▶ **Data in this exercise**
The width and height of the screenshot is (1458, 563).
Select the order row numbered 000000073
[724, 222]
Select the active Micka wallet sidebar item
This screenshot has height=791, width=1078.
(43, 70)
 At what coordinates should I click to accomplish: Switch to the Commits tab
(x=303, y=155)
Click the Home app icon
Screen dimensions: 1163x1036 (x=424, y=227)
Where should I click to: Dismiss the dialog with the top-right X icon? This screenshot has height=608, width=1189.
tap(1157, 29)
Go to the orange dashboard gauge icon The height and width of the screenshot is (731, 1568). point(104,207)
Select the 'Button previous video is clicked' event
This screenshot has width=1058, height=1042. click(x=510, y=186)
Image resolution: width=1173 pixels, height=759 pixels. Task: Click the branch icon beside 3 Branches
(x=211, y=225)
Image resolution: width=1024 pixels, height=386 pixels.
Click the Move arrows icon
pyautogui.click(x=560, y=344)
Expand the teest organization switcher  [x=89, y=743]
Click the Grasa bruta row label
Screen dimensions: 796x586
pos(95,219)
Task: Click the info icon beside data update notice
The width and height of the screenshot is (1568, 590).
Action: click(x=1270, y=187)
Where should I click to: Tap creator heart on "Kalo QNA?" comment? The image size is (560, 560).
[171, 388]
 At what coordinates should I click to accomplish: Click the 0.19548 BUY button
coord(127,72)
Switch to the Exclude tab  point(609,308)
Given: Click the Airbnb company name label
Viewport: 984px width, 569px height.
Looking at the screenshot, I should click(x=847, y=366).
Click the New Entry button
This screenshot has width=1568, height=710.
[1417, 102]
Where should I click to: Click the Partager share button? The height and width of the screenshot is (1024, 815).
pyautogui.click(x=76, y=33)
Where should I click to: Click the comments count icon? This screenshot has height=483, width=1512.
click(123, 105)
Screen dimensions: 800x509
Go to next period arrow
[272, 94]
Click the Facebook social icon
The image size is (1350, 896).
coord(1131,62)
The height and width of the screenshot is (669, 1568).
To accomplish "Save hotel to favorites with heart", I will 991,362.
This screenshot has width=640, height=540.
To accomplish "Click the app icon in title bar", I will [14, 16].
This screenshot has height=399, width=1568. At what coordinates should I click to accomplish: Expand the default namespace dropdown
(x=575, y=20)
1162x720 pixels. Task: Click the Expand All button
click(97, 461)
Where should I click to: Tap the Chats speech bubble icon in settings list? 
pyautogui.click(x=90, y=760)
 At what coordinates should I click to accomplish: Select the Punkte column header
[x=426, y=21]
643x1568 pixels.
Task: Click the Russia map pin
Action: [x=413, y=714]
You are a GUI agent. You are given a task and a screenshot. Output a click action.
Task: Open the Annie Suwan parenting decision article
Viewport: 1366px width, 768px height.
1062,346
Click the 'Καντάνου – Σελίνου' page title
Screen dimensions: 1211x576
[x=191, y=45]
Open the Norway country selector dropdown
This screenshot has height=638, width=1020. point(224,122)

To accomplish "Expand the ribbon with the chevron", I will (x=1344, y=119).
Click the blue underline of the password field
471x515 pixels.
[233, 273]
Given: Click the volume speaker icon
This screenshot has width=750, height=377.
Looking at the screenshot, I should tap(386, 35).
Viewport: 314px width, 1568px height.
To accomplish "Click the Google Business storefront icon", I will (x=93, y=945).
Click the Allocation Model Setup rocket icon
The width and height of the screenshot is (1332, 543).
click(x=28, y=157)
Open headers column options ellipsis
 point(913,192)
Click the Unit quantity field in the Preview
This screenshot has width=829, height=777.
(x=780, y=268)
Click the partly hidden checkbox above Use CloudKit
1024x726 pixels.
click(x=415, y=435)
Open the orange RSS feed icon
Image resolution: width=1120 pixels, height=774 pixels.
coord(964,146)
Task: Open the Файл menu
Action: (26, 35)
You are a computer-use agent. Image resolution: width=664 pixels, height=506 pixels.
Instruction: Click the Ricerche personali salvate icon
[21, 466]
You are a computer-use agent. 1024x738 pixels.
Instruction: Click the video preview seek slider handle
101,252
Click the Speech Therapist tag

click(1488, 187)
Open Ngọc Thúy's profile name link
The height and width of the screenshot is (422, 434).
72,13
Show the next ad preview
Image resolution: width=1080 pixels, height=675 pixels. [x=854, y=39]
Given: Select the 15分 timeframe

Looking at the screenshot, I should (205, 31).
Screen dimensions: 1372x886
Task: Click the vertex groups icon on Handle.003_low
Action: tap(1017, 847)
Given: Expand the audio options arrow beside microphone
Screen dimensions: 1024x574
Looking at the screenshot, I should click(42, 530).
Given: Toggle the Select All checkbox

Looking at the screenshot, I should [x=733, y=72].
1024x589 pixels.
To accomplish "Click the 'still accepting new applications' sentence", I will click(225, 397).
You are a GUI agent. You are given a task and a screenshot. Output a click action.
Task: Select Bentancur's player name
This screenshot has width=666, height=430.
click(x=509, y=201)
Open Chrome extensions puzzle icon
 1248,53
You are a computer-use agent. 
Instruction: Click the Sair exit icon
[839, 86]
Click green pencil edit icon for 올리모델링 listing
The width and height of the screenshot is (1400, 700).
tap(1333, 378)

▶ **Task requirements**
Each line of the material that holds the string "label" counts once; give the total alone.

▶ **Response box**
2